Bug reports and pull requests are welcome on [GitHub](https://github.com/zendesk/delivery_boy). Feel free to [join our Slack team](https://ruby-kafka-slack.herokuapp.com/) and ask how best to contribute!

## Support and Discussion

If you've discovered a bug, please file a [Github issue](https://github.com/zendesk/delivery_boy/issues/new), and make sure to include all the relevant information, including the version of DeliveryBoy, ruby-kafka, and Kafka that you're using.

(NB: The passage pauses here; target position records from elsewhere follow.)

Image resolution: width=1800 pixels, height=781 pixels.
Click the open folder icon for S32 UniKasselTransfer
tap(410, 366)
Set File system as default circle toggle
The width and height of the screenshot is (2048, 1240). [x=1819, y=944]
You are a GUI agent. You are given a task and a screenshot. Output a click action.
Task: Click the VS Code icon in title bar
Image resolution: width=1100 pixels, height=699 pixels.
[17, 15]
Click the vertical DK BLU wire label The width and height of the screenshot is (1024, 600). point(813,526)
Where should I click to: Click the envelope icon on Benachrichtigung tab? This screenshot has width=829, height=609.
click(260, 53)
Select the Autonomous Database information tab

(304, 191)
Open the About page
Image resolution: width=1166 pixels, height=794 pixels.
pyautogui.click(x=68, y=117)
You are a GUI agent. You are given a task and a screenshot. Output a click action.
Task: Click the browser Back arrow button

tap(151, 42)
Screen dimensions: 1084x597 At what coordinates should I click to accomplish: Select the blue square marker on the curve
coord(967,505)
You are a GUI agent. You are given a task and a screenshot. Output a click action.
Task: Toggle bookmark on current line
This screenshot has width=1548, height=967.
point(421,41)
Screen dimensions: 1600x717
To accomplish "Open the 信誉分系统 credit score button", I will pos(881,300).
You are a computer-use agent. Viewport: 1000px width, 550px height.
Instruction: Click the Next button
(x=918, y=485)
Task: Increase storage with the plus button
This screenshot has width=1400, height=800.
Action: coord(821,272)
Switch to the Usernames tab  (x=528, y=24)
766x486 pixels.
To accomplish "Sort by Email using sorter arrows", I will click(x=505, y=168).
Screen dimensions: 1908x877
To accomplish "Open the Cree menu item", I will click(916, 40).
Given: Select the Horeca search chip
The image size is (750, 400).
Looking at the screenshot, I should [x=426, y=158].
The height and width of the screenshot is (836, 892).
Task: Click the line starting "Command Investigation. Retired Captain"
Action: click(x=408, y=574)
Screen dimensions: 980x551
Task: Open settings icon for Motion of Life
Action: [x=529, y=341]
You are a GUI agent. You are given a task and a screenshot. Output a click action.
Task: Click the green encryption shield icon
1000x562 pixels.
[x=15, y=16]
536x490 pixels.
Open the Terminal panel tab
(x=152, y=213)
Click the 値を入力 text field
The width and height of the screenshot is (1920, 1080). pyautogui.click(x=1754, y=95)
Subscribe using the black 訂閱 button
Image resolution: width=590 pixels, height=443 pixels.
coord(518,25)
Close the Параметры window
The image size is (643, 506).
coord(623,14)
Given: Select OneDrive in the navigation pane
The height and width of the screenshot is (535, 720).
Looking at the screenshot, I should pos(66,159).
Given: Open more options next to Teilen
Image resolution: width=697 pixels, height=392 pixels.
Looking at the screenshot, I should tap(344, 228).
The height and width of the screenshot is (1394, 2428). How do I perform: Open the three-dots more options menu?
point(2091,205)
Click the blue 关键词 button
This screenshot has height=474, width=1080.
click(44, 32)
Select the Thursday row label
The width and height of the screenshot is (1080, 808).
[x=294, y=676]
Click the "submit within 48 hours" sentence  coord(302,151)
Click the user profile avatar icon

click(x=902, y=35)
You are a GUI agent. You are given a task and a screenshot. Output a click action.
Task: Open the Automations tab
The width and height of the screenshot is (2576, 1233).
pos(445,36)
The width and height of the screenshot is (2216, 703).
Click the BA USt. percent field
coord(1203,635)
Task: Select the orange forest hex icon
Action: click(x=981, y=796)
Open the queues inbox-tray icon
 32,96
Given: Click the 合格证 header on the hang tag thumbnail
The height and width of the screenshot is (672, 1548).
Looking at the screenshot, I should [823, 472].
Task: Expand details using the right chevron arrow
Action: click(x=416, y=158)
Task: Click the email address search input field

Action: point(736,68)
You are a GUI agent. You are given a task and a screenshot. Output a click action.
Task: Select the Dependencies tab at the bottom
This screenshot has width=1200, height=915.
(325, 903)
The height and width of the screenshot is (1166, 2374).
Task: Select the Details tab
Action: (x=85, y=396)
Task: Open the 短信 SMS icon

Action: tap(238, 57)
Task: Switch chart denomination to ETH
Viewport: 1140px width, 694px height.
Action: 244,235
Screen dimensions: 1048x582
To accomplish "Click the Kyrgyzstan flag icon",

If you have other questions, or would like to discuss best practises, how to contribute to the project, or any other ruby-kafka related topic, [join our Slack team](https://ruby-kafka-slack.herokuapp.com/)!

## Copyright and license

Copyright 2017 Zendesk, Inc.

Licensed under the Apache License, Version 2.0 (the "License"); you may not use this file except in compliance with the License.

You may obtain a copy of the License at http://www.apache.org/licenses/LICENSE-2.0

Unless required by applicable law or agreed to in writing, software distributed under the License is distributed on an "AS IS" BASIS, WITHOUT WARRANTIES OR CONDITIONS OF ANY KIND, either express or implied. See the License for the specific language governing permissions and limitations under the License.